The temporary raise in rates was another one of those mirages democrats threw into the air to mesmerize the public. Medicaid has been greatly expanded and democrats trumpet that (along with adding in dental coverage) as a measure of Obamacare success.
Americans are looking at higher deductibles and reduced access to care. Obama’s response to the increases in insurance rates is to obtain a lower degree of coverage to remain near the same premium. In many cases that will mean dropping from a silver to a bronze plan, and individual deductibles could run as high as $6000 and $12,000 for a family.
The solution that you’re likely to see addressing the expected shortage of doctors is the increased dependence on physician’s assistants and nurse practitioners, which leads me to why I wrote this post in the first place.
Never in one’s life does a day go instantly darker as it does when your child calls you and says
“Dad, I have cancer.”
My son (who was in his late 20s’s) made that call to me a few years ago. He usually calls his Mom to talk and I get the report on things. When he calls me, I know something’s up. I was sitting at my desk in my office when he called. Upon hearing his words I experienced an absolute emotional shock and to my surprise, tunnel vision. My first words to him were “I’ll get you through this.” He was diagnosed with non-Hodgkins lymphoma and actually made the self-diagnosis, finding a positive supraclavicular lymph node.

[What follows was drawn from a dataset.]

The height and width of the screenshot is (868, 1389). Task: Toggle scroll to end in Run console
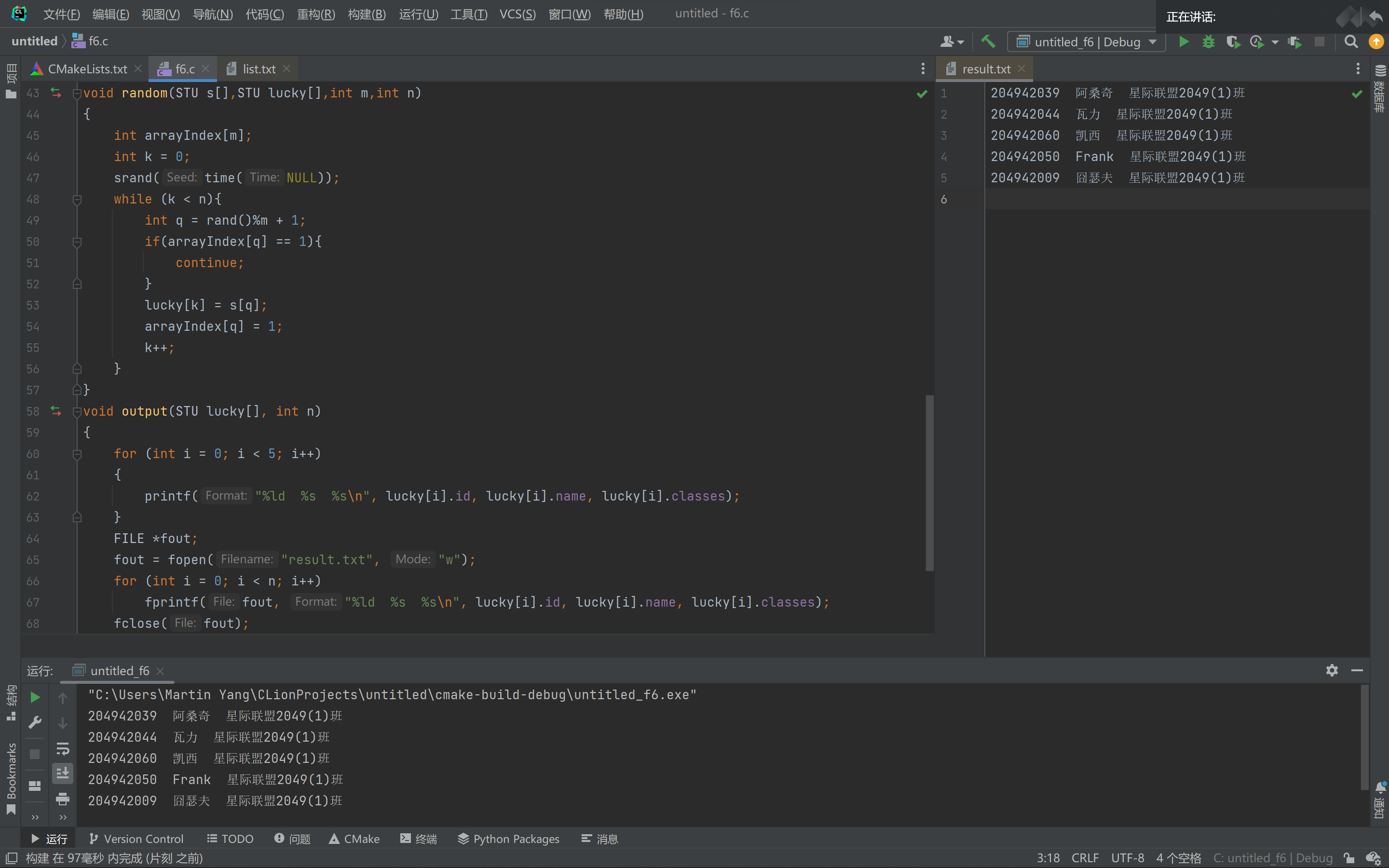[x=63, y=773]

Months before he’d mentioned to me that he had an enlarged and hardened axillary lymph node. That instantly sets off alarms in my head and I begged him to see a physician ASAP. His insurance coverage had him seeing a PA (physician’s assistant) who suggested he might have cat scratch fever based on a chest x-ray and CBC. You want to believe this represents the truth but it bothered me and never stopped bothering me and the PA insisted it was nothing. Some months later he called when he found the second node.
We saw an oncologist and then my wife and I took him up to Dana Farber in Boston to see Arnold Freedman, the top lymphoma doc in the world. I remember Dr. Freedman rubbing his hands together and saying to my son “You had a 7 cm mass under your arm and they thought it was nothing.”
If you’re a doctor you know exactly what he was saying.
The chemo regimen that Dr. Freedman recommended was the same as the one the local oncologist recommended and we felt comfortable with it. My son underwent seven chemo sessions lasting as long as nine hours. I sat together with him for six of those sessions, canceling out my days so I could. It may sound odd, but really I enjoyed the time we shared.
He’s been cancer free for several years now and for that I am eternally grateful. We would have taken him anywhere on Earth to do whatever it took. Fortunately the answer was nearby. I could not be more proud of how he shouldered the treatment.
Since then, Obamacare has excluded many of the premier cancer treatment centers from it’s coverages. That means Obama’s kids, Pelosi’s kids and grandkids and Gruber’s kids will get the very best of treatments should they require it, but yours likely won’t.
If you’re tempted to think doctors are paid too much, imagine for a moment what you would pay to save the life of your child. Imagine what you’d think if your child’s life hangs on a cheaper doctor substitute. Health care costs what it costs because people want to live. They want their kids to live. Health care costs what it costs because people need and use health care. The only way around it is high deductibles, rationing and lower cost treatments. As we’ve seen recently, liberals mean all those things for you and not for them.
My son had the benefit of having the right Dad and for Dad having one of the best internist-diagnosticians around as a close friend. PA’s and NP’s are stopgap measures, but they aren’t doctors. Someone you know is going to die because of that. You can bet your life on it.